Courting the Gentile Vote
America’s Jewish community has a clinical obsession with Israel-related issues. The Israel-related mutterings of political candidates are picked over like the stool of future Chinese emperors. If a candidate forgets a certain phrase, or ventures even a slightly extreme reading of American’s Middle East policy, either too left or too right, such is cause for great alarm.
Some in our community think we judge candidates too harshly and define “pro-Israel” too narrowly, and they are forming a counterpart to the American Israel Public Affairs Committee as a result. Others say we are not supportive enough of Israel’s security needs and that we give a free pass to potentially troublesome politicians. This obsession with Israel is neither healthy nor warranted.
For one thing, Israel is the most bipartisan issue in Washington. You can find more members of Congress at Aipac’s annual dinner than at just about any other event, save for the State of the Union joint session.
For another, Jews are the most one-sided political voting bloc outside of African-Americans. Making Israel a political issue in the United States falsely promises a political payoff to the party that secures the position of being the most pro-Israel.

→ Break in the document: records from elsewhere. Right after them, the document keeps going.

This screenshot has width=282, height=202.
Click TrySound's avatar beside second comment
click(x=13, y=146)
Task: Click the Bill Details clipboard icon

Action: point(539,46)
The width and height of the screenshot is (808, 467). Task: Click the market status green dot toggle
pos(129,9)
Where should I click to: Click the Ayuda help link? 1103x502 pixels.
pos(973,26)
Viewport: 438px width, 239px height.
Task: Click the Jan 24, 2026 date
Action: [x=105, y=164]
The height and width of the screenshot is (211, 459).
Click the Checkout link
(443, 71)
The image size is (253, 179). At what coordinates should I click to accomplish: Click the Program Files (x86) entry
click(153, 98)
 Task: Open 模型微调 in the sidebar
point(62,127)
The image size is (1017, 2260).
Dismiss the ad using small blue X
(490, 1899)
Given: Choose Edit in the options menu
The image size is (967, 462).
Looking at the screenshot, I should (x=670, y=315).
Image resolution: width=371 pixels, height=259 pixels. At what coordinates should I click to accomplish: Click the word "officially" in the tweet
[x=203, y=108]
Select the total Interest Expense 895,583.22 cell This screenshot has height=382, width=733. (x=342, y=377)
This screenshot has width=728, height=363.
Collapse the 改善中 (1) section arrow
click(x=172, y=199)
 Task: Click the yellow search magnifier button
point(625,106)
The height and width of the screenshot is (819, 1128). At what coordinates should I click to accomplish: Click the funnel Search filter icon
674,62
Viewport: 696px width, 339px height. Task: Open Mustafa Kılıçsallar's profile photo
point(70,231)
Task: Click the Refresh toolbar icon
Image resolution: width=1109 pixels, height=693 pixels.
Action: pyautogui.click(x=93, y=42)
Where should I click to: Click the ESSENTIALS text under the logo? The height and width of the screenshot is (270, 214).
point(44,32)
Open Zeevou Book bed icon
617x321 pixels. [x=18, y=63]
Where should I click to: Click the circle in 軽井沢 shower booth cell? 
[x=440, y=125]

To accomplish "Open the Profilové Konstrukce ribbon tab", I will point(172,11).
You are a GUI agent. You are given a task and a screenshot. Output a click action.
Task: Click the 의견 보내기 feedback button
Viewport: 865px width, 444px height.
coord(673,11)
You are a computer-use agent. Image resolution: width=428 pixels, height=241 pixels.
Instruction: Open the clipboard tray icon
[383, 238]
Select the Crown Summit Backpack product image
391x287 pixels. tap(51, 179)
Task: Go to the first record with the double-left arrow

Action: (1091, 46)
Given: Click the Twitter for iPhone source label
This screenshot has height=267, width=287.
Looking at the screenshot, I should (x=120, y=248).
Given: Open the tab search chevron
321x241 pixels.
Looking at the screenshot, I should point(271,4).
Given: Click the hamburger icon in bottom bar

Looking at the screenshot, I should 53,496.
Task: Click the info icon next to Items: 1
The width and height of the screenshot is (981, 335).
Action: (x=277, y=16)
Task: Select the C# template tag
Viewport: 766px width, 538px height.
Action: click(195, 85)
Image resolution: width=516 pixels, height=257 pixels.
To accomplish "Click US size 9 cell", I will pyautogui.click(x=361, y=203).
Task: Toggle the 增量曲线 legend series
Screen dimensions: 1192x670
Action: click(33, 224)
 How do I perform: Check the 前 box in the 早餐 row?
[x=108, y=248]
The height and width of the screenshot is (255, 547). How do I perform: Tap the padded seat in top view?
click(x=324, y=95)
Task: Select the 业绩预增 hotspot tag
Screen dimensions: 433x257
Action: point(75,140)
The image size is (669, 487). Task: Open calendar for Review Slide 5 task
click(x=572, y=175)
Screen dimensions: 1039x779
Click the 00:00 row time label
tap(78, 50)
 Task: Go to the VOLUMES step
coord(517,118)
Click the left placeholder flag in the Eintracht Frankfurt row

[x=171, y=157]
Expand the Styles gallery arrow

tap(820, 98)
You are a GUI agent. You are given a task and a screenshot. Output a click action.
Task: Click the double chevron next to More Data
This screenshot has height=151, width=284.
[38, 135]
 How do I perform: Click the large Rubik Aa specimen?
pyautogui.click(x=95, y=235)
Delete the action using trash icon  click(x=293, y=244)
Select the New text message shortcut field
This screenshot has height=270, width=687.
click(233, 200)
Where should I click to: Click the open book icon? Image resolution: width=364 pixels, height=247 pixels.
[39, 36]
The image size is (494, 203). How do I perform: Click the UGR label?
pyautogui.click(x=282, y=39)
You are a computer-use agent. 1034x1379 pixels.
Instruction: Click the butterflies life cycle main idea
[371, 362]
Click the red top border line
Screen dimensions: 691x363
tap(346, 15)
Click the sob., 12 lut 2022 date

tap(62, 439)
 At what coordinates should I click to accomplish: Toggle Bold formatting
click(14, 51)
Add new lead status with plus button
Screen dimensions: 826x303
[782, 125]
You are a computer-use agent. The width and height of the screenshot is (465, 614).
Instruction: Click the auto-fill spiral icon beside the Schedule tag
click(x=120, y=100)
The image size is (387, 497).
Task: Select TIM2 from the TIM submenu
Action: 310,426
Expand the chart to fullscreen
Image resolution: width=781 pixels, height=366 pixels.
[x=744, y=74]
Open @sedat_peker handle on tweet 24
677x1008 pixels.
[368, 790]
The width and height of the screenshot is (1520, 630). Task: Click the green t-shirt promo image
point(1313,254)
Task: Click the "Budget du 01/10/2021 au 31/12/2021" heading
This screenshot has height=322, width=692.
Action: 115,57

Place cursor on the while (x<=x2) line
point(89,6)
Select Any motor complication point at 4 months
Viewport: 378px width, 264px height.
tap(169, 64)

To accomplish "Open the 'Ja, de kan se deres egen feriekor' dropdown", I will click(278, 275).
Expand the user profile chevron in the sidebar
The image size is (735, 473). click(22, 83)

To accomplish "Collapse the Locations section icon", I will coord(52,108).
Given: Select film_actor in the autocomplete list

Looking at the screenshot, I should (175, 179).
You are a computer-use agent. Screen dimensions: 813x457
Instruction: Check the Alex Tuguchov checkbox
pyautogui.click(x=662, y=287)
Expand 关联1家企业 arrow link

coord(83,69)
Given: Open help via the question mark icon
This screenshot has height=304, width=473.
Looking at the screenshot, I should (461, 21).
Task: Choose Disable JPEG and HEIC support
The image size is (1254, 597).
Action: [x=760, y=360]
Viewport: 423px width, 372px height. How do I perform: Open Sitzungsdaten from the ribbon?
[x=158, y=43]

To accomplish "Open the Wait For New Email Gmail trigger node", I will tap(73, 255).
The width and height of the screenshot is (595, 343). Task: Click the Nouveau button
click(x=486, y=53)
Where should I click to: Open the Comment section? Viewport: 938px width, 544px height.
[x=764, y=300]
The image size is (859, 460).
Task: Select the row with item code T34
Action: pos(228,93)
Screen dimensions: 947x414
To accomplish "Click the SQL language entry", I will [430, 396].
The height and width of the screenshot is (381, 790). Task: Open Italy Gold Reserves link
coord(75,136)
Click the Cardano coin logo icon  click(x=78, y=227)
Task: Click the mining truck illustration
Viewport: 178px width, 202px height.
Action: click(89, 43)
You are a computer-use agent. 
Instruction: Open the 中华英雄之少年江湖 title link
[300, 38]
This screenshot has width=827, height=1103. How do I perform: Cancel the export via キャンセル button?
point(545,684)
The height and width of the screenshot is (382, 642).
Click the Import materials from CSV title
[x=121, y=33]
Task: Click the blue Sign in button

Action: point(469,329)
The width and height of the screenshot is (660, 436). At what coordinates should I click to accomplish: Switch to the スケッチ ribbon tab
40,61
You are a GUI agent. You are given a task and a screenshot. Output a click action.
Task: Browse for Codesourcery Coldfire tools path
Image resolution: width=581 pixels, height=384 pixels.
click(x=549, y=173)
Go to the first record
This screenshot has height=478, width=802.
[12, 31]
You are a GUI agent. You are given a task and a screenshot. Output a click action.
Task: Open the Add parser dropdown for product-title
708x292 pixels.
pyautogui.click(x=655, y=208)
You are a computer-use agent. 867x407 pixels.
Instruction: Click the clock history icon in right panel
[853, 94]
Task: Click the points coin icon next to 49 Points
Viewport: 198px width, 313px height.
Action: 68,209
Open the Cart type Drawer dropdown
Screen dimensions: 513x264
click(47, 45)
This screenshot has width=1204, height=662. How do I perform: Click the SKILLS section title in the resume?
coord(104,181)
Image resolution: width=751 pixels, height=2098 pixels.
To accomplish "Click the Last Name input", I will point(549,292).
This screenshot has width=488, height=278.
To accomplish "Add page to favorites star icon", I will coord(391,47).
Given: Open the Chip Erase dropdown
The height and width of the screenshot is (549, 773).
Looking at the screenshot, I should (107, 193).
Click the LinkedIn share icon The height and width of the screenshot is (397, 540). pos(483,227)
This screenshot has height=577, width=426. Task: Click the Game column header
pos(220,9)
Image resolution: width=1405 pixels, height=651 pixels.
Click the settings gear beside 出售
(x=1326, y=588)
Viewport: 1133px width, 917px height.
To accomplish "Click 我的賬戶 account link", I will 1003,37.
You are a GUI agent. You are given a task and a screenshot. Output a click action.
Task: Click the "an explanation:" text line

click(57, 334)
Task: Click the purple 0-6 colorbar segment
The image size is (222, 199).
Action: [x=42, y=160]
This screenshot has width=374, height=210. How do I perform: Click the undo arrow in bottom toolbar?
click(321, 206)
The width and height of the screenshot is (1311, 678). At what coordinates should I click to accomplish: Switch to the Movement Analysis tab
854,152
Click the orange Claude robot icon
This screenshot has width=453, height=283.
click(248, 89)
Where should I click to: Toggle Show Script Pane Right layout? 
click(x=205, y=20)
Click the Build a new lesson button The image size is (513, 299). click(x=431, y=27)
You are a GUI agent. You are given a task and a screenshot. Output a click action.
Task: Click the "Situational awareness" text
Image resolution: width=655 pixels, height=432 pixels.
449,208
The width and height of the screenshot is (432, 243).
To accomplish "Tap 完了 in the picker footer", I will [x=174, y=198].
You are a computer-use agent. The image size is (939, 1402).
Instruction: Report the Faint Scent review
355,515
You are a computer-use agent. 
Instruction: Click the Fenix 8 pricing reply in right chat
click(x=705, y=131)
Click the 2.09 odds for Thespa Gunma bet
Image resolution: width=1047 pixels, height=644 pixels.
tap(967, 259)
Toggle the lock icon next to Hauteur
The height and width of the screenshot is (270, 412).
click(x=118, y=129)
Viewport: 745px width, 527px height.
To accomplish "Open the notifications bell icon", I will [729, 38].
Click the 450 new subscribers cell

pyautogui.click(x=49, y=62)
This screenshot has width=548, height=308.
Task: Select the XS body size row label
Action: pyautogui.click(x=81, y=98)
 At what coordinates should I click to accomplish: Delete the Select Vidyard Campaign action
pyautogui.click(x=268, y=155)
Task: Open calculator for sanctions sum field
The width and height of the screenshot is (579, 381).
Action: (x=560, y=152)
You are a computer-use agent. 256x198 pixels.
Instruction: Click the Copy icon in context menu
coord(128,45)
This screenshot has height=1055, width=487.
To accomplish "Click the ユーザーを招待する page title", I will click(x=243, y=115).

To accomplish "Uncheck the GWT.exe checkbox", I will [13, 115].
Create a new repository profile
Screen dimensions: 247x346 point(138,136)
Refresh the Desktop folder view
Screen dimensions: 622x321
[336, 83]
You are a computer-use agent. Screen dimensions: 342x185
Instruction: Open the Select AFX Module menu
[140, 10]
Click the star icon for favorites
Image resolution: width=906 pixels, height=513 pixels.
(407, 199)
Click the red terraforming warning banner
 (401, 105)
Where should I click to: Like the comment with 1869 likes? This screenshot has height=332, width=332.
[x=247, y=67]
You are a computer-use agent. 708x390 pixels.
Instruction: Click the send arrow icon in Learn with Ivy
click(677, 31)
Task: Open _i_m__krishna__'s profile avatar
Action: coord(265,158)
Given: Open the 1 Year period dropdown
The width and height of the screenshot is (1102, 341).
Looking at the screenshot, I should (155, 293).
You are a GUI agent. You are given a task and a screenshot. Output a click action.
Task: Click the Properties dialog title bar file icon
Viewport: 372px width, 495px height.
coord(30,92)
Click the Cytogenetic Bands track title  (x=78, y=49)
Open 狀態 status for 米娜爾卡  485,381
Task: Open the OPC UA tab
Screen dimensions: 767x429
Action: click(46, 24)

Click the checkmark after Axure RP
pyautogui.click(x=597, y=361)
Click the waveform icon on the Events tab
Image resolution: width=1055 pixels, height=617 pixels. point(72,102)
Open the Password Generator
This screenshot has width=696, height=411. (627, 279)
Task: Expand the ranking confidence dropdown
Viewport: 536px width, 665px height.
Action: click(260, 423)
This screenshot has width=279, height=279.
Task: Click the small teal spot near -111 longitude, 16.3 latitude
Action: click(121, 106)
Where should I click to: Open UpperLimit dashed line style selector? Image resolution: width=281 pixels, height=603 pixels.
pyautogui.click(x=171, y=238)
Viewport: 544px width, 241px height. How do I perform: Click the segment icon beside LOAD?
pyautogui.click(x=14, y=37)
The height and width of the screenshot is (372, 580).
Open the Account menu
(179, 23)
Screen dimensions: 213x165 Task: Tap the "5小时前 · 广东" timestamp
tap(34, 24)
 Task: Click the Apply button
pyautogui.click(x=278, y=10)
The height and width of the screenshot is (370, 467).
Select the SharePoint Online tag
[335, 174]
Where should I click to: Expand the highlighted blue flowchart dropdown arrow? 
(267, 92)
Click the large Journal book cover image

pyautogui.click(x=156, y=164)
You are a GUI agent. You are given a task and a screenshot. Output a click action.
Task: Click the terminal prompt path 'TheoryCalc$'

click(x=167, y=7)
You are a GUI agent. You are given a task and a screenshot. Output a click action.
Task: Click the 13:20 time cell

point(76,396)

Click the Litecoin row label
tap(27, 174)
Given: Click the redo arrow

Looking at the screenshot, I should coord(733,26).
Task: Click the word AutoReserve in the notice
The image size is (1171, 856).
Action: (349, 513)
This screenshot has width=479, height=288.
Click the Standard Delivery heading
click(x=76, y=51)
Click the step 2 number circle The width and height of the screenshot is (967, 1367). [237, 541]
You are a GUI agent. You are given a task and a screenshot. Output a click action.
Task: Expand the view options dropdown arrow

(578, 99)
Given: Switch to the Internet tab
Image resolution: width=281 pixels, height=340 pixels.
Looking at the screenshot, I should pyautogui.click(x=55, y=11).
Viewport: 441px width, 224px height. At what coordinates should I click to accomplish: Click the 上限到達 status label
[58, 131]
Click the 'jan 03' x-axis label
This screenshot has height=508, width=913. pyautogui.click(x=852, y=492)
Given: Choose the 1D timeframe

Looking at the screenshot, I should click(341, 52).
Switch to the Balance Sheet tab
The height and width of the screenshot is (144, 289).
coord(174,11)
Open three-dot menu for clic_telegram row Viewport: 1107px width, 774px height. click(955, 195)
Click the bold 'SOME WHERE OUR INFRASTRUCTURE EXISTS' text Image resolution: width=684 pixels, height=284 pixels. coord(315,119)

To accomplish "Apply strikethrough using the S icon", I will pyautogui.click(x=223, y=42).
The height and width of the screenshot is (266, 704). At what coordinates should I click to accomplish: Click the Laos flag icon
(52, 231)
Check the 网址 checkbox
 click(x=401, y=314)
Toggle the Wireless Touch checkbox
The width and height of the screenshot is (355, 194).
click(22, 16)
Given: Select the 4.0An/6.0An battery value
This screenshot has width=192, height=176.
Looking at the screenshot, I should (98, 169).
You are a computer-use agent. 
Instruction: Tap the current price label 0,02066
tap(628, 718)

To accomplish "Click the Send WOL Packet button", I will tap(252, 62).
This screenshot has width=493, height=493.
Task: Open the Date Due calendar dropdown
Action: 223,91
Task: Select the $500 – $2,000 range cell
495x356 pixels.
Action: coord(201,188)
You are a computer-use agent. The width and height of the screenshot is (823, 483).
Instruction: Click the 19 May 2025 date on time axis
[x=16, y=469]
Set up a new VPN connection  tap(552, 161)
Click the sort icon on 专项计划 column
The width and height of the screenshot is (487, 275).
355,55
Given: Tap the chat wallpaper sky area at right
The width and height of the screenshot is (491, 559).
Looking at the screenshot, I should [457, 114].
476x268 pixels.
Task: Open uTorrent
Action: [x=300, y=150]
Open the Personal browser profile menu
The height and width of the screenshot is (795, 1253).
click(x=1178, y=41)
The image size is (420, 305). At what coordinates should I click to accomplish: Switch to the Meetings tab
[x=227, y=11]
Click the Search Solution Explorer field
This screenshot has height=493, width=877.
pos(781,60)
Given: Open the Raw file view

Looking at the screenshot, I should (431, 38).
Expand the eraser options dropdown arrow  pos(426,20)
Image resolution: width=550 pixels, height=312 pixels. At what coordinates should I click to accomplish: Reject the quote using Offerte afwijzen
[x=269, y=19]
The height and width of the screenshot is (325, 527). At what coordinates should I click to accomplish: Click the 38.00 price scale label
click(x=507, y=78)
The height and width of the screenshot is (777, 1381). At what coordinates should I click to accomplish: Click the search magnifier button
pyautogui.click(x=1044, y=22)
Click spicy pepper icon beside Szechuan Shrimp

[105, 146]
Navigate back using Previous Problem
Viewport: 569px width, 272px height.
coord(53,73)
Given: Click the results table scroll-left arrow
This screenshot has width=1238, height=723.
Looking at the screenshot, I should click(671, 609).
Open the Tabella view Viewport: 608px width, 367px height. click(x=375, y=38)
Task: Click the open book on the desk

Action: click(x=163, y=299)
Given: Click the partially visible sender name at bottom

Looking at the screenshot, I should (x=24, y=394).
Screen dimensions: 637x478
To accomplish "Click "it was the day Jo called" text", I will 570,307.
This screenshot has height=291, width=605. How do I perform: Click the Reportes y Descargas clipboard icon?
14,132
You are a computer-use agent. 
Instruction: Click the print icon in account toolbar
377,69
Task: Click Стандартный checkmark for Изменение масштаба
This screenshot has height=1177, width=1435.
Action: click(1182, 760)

Fact is, Jewish Democrats defend turf that is as secure as Nebraska is to the U.S. Air Force. Republicans won’t play to parity with the Jewish vote until today’s young and fertile Orthodox families, who aren’t freaked out by evangelicals, have grandchildren.
Until then, we must endure the kabuki theater of vetting candidates for office to see if they are pro-Israel enough.
Many rank-and-file members of Aipac supported Hillary Clinton until the end precisely because they thought Barack Obama isn’t strong enough on Israel. Yet they will slide over to Obama painlessly.
John McCain’s pro-Israel credentials are solid, but he’s better known for his support for the security of Iraq — something most Jews don’t care about as much. They are Democrats first, pro-Israel second.
This is no surprise, of course. In the 1980 presidential elections, Jimmy Carter won roughly 60% of the Jewish vote despite his sustained efforts to pressure the Israeli government to make concessions to Yasser Arafat and Arab states. Obama will do no worse among the Jews.
So why go through the meaningless exercise of deciding “who is more pro-Israel” when Jews will overwhelmingly support Democratic candidates anyway? It’s not for the entertainment of the Jewish community — another audience is paying attention to the Israel debates.
Gentile voters care about Israel, too. For more than four decades, Americans have come to appreciate Israel’s friendship and value to the United States. Israel has some of the most favorable public opinion ratings of any foreign nation. (The respect is mutual; Israelis hold very favorable ratings of the United States.)
Israel is a “symbol” issue — it stands for something else. It has long been observed that a white candidate hostile to civil rights risks losing far more white votes than black ones, simply because in many states, suburban whites are turned off by perceived racism.
In the same way, a great majority of gentiles are turned off by anti-Israel candidates. Voters shouldn’t care about Israel that much, but they do. It speaks poorly to a politician’s character and judgment to question America’s commitment to Israel. Carter’s appeal as a champion of Hamas has a low ceiling: In fact, the only place where Israel’s value as an ally is questioned openly is on campus — where, by the way, there are more than a few Jews.
So while the activist pro-Israel community puzzles through the Obama and McCain records to see who voted for which resolution, most other Americans are focused on a much bigger issue: Which candidate is going to stick by America’s friend, that plucky little country everyone else is always picking on?
The gentiles have it right. The obsessions of Israel policy debates — settlements on the left, a move of the embassy on the right — are irrelevant. The real issue is this: Will Israel remain a Jewish state and a bastion of Western values with America’s stubborn support? Or will it be hectored into giving away its security and character?
Gentile supporters and detractors of Israel fundamentally understand this, while Jews from both ends of the political spectrum can’t see the larger picture. That larger picture will be a defining element of the 2008 campaign, and Israel will stand as an important symbol for how the candidates project themselves.
Nobody can predict what Israel-related crises a president will face, but a candidate’s professed instincts and principles tell us how he will deal with them. Obama’s instinct is toward analysis and diplomacy; McCain’s instinct is toward stubbornness and national honor.
But Obama’s rhetorical outreach to Jews lately is not consistent with his own professed instincts. His speech to Aipac earlier this month was replete with muscular language that won him new admirers. At the same time, his speech oversold his position on the status of Jerusalem and whether Iran’s Revolutionary Guards should be considered a terrorist entity.
Obama may well survive questions among Jews about the consistency of his language and positions. They want to like him. But these fresh supporters notwithstanding, Obama still faces doubts among the rest of America that he would do right by the Jewish state and other critical American allies.
It is in that doubt — the doubt that hung over his candidacy throughout the Democratic primaries — that Obama faces his greatest challenge. And it is in that doubt that McCain has his greatest opportunity, even if the Jews don’t vote for him.
Noam Neusner served as President Bush’s principal economic and domestic policy speechwriter from 2002 to 2004.